Even though a task scheduler can help with alleviating the burden of having to distribute small pieces of work to different threads, it cannot help preventing a few issues common in multi-threaded programming, especially in multi-processor environments.
Before we start looking into one of those common issues, these are the other articles in the series so far:
- Part 1: Explains the basics behind a task scheduler, work-stealing, load-balancing, etc., and explains a very simple scheduler implementation.
- Part 2: Discusses Molecule’s task model in detail.
- Part 3: Details how parent-child relationships are handled by the scheduler.
Today, we will take a very simple, serial algorithm and try turning it into a multi-threaded implementation using our task scheduler implemented so far.
The example at hand
The example we are going to look at is very simple: given a matrix of N*N size, we want to count the number of odd elements in it. In a serial environment, this can easily be accomplished using the following piece of code:
uint32_t numOdds = 0; for (uint32_t i=0; i<MATRIX_SIZE; ++i) { for (uint32_t j=0; j<MATRIX_SIZE; ++j) { if (data[i*MATRIX_SIZE + j] % 2) ++numOdds; } }
On my PC, it takes around 2.4ms for a 1024×1024 matrix (measured using rdtsc/QueryPerformanceCounter).

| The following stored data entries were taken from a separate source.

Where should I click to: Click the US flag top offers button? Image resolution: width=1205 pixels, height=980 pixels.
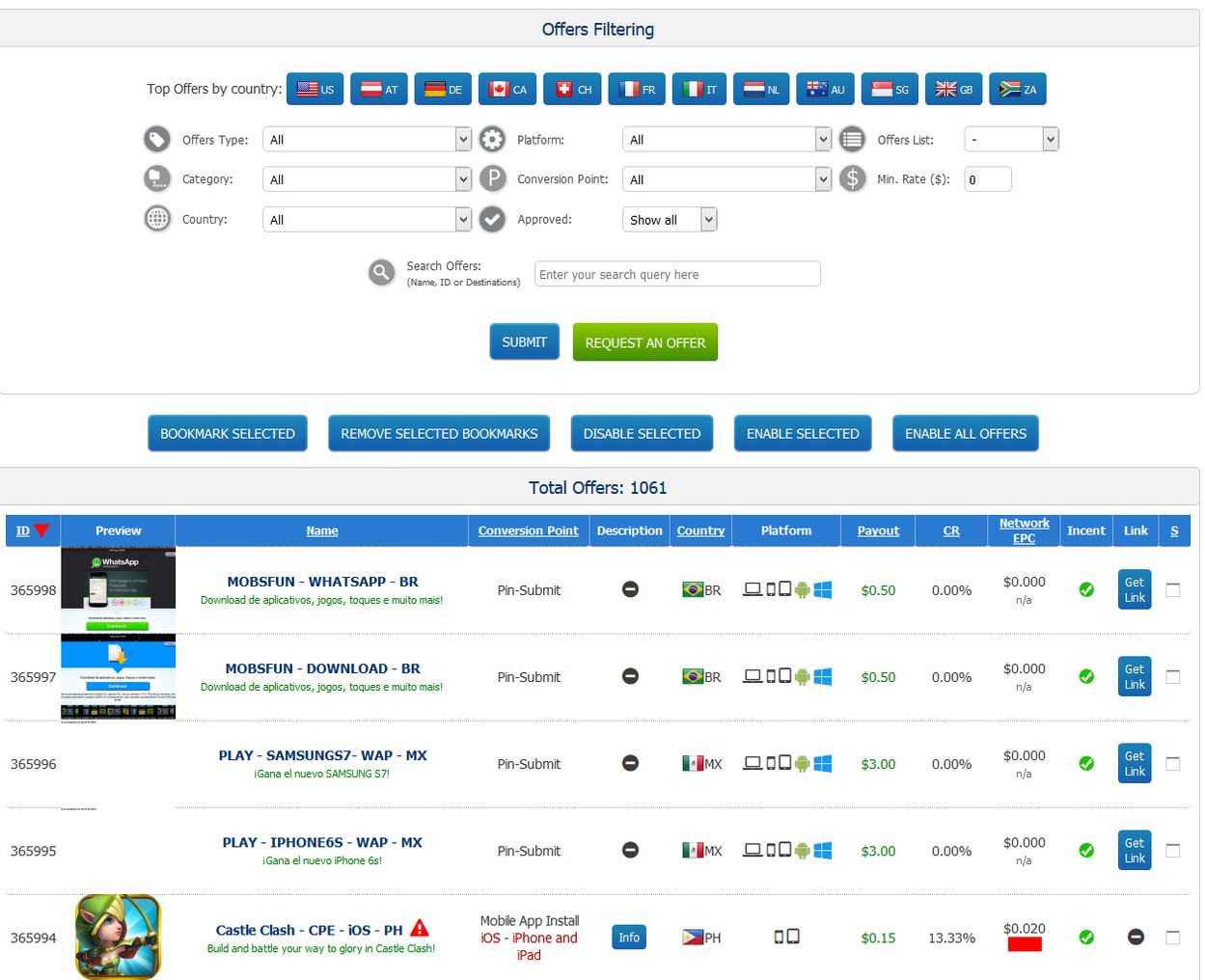click(315, 90)
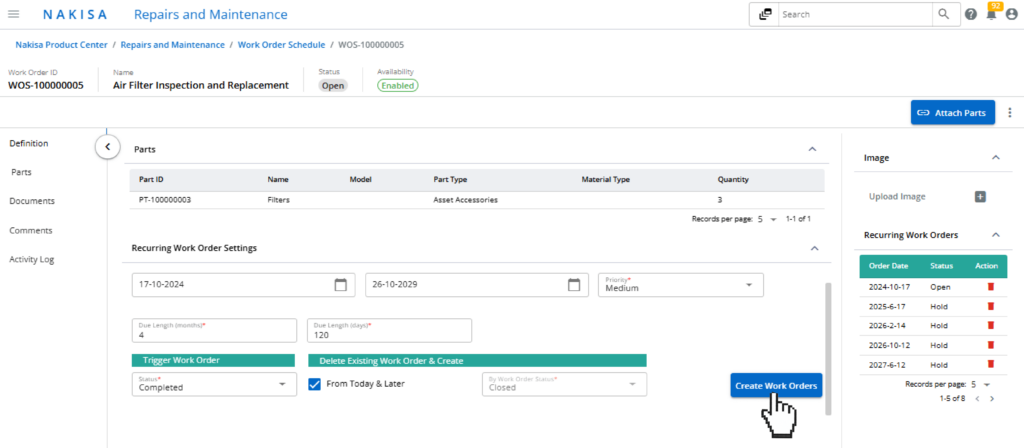Click the Attach Parts button
The width and height of the screenshot is (1024, 448).
click(x=952, y=113)
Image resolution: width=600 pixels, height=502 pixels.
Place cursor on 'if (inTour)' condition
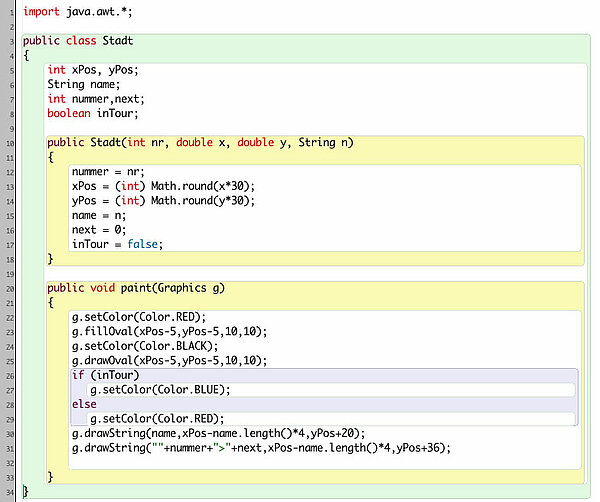(106, 375)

Using our scheduler, we can easily turn the serial code into a streaming task by counting the number of odd elements in each row, and then summing those intermediate results to get the total number of odd elements.
This could look like the following:
void SumKernel(const core::scheduler::TaskData& taskData) { int row = taskData.m_streamingData.m_inputStreams[0] - g_memory; int dest = taskData.m_streamingData.m_outputStreams[0] - g_results; for (int i=0; i<MATRIX_SIZE; ++i) { if (g_memory[row*MATRIX_SIZE + i] % 2) ++g_results[dest]; } } core::scheduler::KernelData kernelData(&myKernelData, sizeof(MyKernelData)); core::scheduler::InputStream inputStream(g_memory, sizeof(int)); core::scheduler::OutputStream outputStream(g_results, sizeof(int)); core::scheduler::TaskId id = core::scheduler::AddStreamingTask(kernelData, inputStream, outputStream, MATRIX_SIZE*MATRIX_SIZE, &SumKernel); // wait until all tasks are finished core::scheduler::Wait(id); // sum the results of each row int numOdds = 0; for (int i=0; i<MATRIX_SIZE; ++i) { numOdds += g_results[i]; }
I have changed the underlying streaming task implementation for this example, making sure that each task works on exactly one row of a matrix. The results are simply written to a global integer array, which is defined as follows:
int g_results[1024];
This means that every int sits right next to each other in the array.
The multi-threaded performance using a 4-core i7 system sporting 8 logical cores may be a bit surprising: it takes around 2.3ms. That’s 0.1ms faster than the serial algorithm – this clearly can’t be the multi-core revolution everybody’s talking about!
Why does the algorithm scale so badly?
The reason for this kind of crappy performance on multi-processor systems is caused by something known as false sharing. Because processors only ever read whole cache-lines from memory into the cache, writing one integer on e.g. core 1 causes a different core to re-read adjacent integers into the cache again, if both integers happen to lie on the same cache line. If the cache-line size is 128 bytes, this means that each group of 32 ints will trigger this kind of behaviour in multi-processor systems, deteriorating performance and scalability.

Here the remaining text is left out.